Posted by: Blake Grant | Monday, March 13, 2006 at 02:40 PM
Maybe I'm completely lost here, but I find the whole thing blown way out of proportion.
It all appears to me to be something the media (gaming news sites) artifically created for the sake of sensationalism. They worded their posts to make it sound as if the people that created GTA are now creating a ping pong game *gasp*, when in fact that's absolutely not the case.
There's Rockstar North, Rockstar San Diego, Rockstar Vienna, Rockstar Toronto, Rockstar Vancouver, Rockstar London etc. Those range from QA+Localization houses to full blown game devs. That's where the dilution is, that Rockstar gobbles up all kinds of devs, not that one particular studio now decided to make a ping pong game, a studio which previously has done racing games, a wild west game and even a baseball game. For that particular dev a ping pong game isn't really something far fetched.

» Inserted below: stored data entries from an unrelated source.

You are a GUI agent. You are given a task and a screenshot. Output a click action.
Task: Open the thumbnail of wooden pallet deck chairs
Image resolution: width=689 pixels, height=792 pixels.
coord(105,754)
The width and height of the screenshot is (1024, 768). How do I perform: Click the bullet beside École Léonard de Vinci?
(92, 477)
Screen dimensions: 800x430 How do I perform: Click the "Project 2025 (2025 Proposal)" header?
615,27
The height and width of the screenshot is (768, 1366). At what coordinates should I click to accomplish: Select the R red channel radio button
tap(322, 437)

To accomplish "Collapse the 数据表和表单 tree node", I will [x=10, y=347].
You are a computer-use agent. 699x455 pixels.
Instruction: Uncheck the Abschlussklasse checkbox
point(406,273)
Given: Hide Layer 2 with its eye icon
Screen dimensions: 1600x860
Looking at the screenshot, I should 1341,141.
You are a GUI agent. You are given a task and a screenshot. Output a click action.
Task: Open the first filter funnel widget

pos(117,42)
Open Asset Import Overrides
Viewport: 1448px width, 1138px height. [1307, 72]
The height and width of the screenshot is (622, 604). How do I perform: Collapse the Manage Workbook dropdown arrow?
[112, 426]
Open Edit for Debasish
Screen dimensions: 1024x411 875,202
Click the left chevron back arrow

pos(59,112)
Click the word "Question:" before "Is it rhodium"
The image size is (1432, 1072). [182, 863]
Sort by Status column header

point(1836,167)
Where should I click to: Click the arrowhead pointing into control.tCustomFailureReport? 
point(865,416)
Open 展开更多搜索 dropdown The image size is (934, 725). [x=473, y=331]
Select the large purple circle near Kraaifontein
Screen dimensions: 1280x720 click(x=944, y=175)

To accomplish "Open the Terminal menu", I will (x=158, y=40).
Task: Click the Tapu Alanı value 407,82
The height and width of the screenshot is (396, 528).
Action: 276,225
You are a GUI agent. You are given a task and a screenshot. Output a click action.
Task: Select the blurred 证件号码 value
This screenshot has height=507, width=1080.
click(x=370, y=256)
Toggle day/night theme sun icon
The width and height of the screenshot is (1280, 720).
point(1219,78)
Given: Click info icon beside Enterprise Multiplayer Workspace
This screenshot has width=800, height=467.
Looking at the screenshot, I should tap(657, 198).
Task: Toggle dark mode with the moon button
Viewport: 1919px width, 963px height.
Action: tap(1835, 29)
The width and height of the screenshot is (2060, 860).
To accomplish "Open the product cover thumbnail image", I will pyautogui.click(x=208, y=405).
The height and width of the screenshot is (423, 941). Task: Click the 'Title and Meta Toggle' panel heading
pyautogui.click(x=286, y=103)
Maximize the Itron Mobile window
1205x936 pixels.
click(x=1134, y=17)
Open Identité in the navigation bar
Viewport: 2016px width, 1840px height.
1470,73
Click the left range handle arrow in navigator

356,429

The brand dilution IMO happend long before any ping pong game, it happend when they decided to buy a lot of varied devs across the globe (and then rename them all to "Rockstar something" to boot).
Then again I have no clue, it's late and I'm rambling.
Posted by: gf | Tuesday, March 14, 2006 at 08:32 PM
Good points from Mr. Grant (I *knew* I was missing something...) and gf (or is that, Mr. gf?).
Posted by: Oliver | Wednesday, March 15, 2006 at 05:30 AM
Maybe it will be an Adult table tennis game? Um. With naked cheerleaders?